• Actions to take
1. Answer these questions from the passage below on Roman silver workers:
(a) Whom was the Monumentum Liviae used to bury?
(b) What work did a margaritarius do for Livia?
(c) What was the job of the tritores?
2. In the passage on Roman silver workers, recast the paragraph that opens "As we can understand from this partial list of jobs" as a short bulleted list that keeps its main facts.
3. Carry on the passage about Roman silversmiths, starting right after its final sentence.

• Document segment
━━━━━━━━━━━━━━━━━━━━━━━━━━━━━━

In our last post we met Agatho, a silversmith who lived at the time of Augustus. At exactly the time Agatho died (c. 25 CE), Livia, the widow of Augustus, maintained a columbarium, a burial chamber, used exclusively for interring her own slaves and freedmen and those of her immediate family who lived in or near Rome (and not at their vast estates elsewhere). This facility, today called the Monumentum Liviae, was run by some of her Rome-based slaves and freedmen. The dead included three freed and two enslaved goldsmiths (aurifices), a silversmith (argentarius), an enslaved gilder (inaurator) who belonged to one of Livia’s freed smiths, and a margaritarius, who set her pearls in gold or silver. All of these precious metal workers were men, but there is a record of the burial at contemporary imperial columbarium, the Monumentum Marcellae, of an enslaved female silver-worker who belonged to an unspecified Augusta, probably not Livia. Here there were three more silversmiths and another named as a chaser or engraver (caelator), a silversmith who raised designs on metalwork or carved designs into them. Agatho is portrayed with the tools of the chaser, and a cup with a raised figure.[1]
As we can understand from this partial list of jobs, the production of silver goods was broken down into many sub-specialisms of greater and lesser skill. We have not so far mentioned others, like vascularii, who shaped sheet metal into forms; flaturarii, who cast and attached basic elements, like handles and bases; crustarii, who cast and attached more decorative elements; and tritores, polishers. We even have an account by St. Augustine of how silversmiths worked, a metaphor for polytheistic religion, where many gods looked after specialist areas.

━━━━━━━━━━━━━━━━━━━━━━━━━━━━━━

• Material provided
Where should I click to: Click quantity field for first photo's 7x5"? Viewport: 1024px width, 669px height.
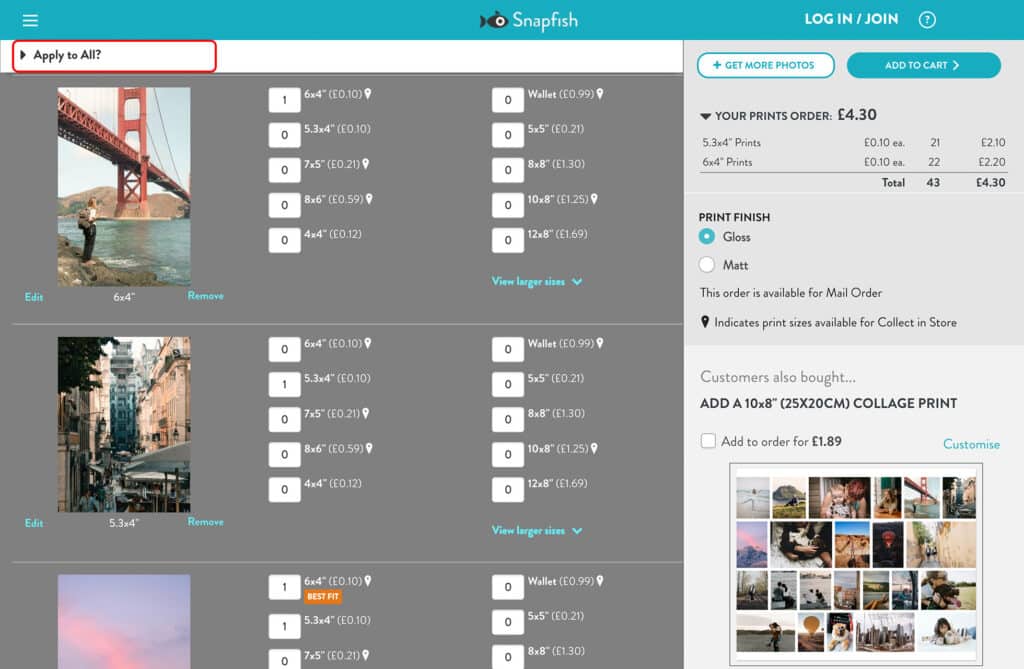coord(284,170)

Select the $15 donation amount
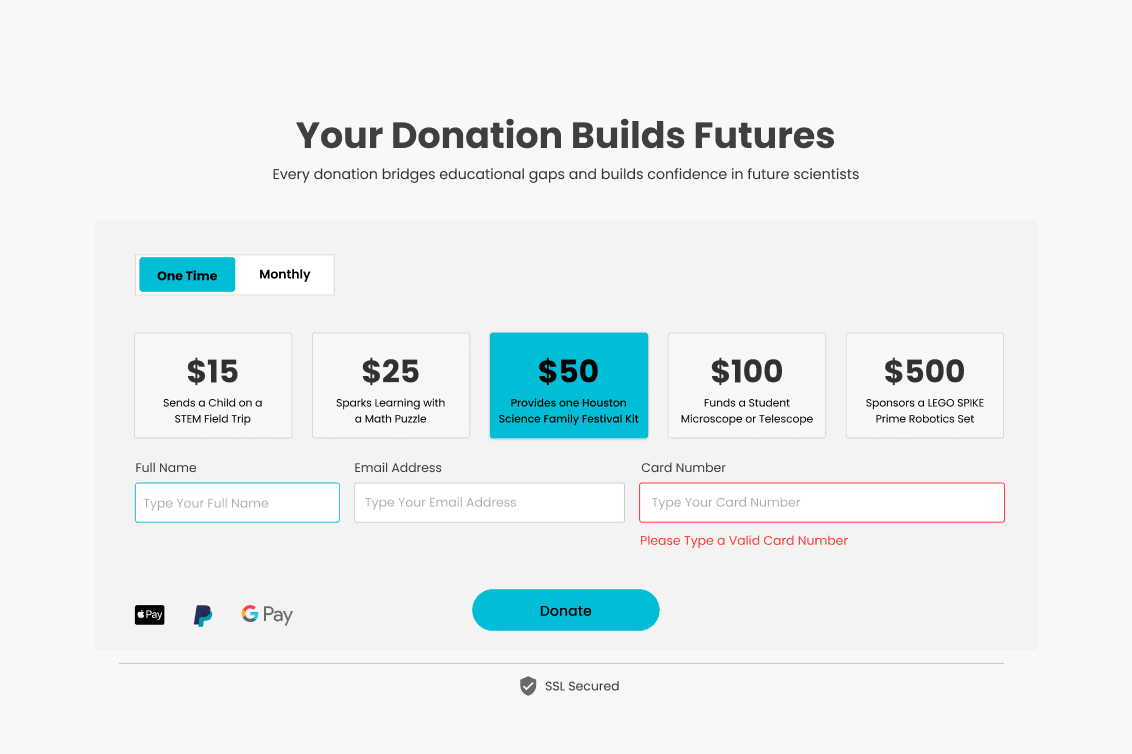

━━━━━━━━━━━━━━━━━━━━━━━━━━━━━━

• Answers for the exercise
1.
(a) It was used only for burying Livia's own slaves and freedmen, and those of her immediate family, who lived in or near Rome.
(b) A margaritarius set her pearls in gold or silver.
(c) The tritores were polishers.

2.
- Silver production was split into many sub-specialisms requiring more or less skill.
- Vascularii shaped sheet metal into forms.
- Flaturarii cast and attached basic elements such as handles and bases.
- Crustarii cast and attached more decorative elements.
- Tritores were polishers.
- St. Augustine described how silversmiths worked, using it as a metaphor for polytheistic religion, in which many gods looked after specialist areas.

3.
“We laugh indeed when we see pagan gods distributed by the whimsy of human opinion to tasks divided amongst them, just like … craftsmen in the quarter of the silversmiths, where one vessel passes through the hands of many artisans in order to come out perfect, even though it could have been completed by one perfect artisan. But it was thought necessary for a multitude of artisans to be consulted for no other reason than this, namely so that each artisan might learn one part of an art quickly and easily, and so that they would not all be compelled, slowly and with difficulty, to become perfect in a whole art.”[2]
Augustine does not tell us about enslaved silversmiths, but we can be sure that four centuries after Agatho’s death, many such artisans were enslaved or freed. We know a great deal about slavery in Augustine’s time from his own writings, including a letter discovered in the 1980s that details the mechanics of the later Roman slave trade, describing “an endless river” of people.
We might imagine that slaves of the imperial household were relatively well cared for in life, since some care and thought was afforded to them in death. However, we should not doubt that most enslaved artisans led hard lives, frequently undertaking dangerous tasks in poor working conditions. They worked with materials and undertook processes that damaged their eyes and teeth, skin, hands and wrists, joints and backs, lungs and organs. Repetitive tasks caused fractured bones, joint deterioration and arthritis. Anyone working with metals risked serious burns, respiratory damage, and the many consequences of heavy metal poisoning. We shall return to this in our next post, looking at a single object and the health consequences of its production.
[1] D. E. Strong, Greek and Roman Gold and Silver Plate (Ithaca, NY: Cornell University Press, 1966), 7, 14-16. Strong also comments on the Guilds of Silversmiths in Rome and other cities, and the fact that Nero is supposed to have created 150-200 new buildings for a silversmiths quarter. On the Monumentum Liviae, see Susan Treggiari, “Jobs in the household of Livia,” Papers of the British School at Rome 43 (1975), 48-77, at 54-5, 68, and note 91. See also J. M. C. Toynbee, “Some notes on artists in the Roman world, 5: Metal-workers, gem-engravers and medallists,” Latomus 9/iv (1950), 389-94, at 390, for Protogenes and Zeuxis, two freedmen employed as silversmiths in Augustus’ household. Toynbee comments on the fact that many such artisans, like Agatho, had Greek names.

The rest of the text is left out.